Nessa indústria, você ser bonita e sexy muitas vezes é mais visto como uma maldição do que uma benção. Não é à toa que muitas artistas optam por uma imagem mais andrógina, ou seja, com características masculinas e femininas juntas, como Billie Ellish, por exemplo. O fato é, não importa se você é mais sexy ou mais moleca, temos que ter a liberdade de sermos quem realmente somos, não tentar ser algo que os outros esperam que a gente seja.

Listagem armazenada:

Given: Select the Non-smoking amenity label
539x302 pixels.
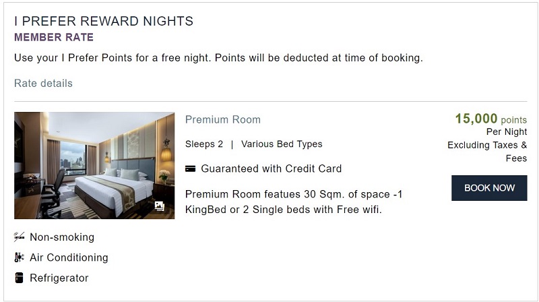Looking at the screenshot, I should click(62, 237).
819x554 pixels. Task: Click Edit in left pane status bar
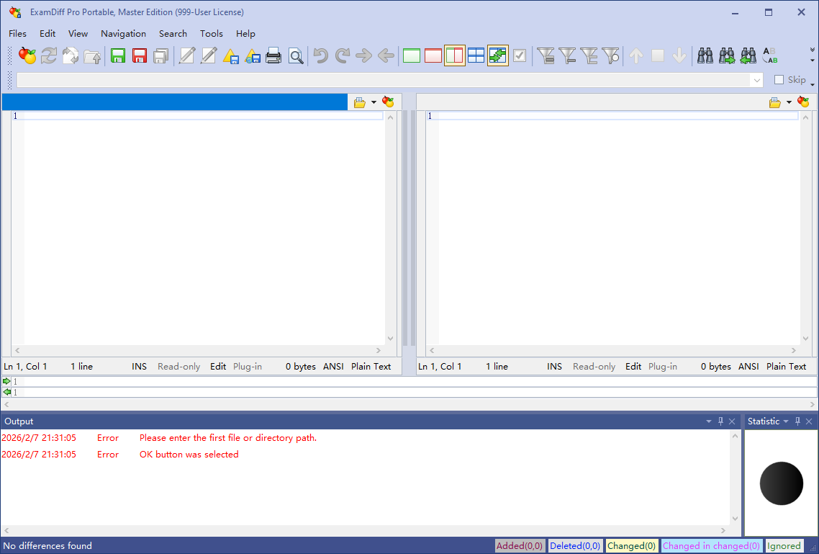click(218, 367)
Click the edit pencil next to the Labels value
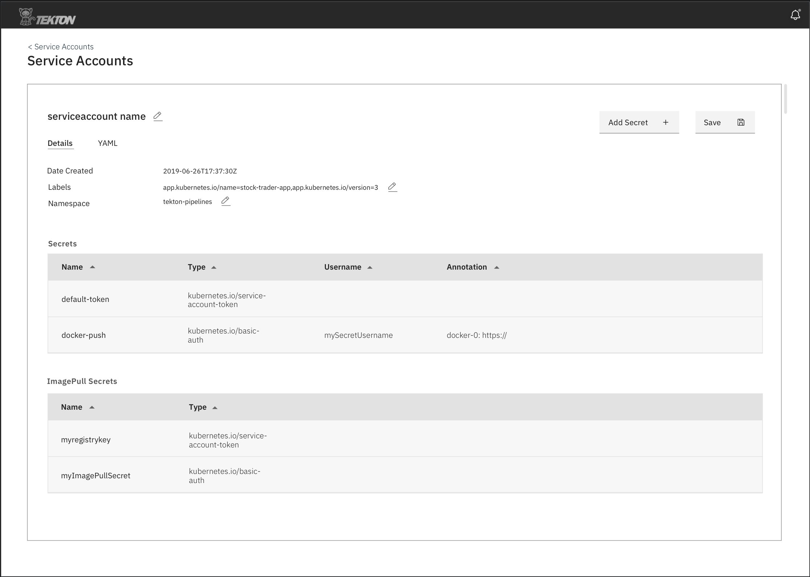 coord(392,187)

Tarefa proposta 1: No trecho sobre a imagem das artistas, o que significa optar por uma imagem andrógina?
Tarefa proposta 2: Dê sequência ao trecho sobre a imagem das artistas na indústria, a partir do ponto em que ele termina.
Não é preciso consultar a listagem.

Resposta 1: Significa ter características masculinas e femininas juntas.

Resposta 2:
#4 NERVO e a (des)valorização de artistas mulheres

Em uma das conversas com sua gravadora, as irmãs que formam NERVO queriam saber como elas poderiam ser mais valorizadas como artistas do mundo pop e a resposta foi direta, basta um bom casamento e filhos. A disparidade entre os cachês de homens e mulheres não é um “conto da carochinha”, ela existe e está aí para quem quiser ver. TOKiMONSTA levantou a questão novamente na entrevista no canal da Twitch na premiere do documentário organizada pela Amazon Music; “é preciso questionar, porque artistas com mesmo números de streamings, muitas vezes relevância superior a outros artistas (TOKiMONSTA já foi indicada ao Grammy), ainda recebem menos do que homens na indústria”.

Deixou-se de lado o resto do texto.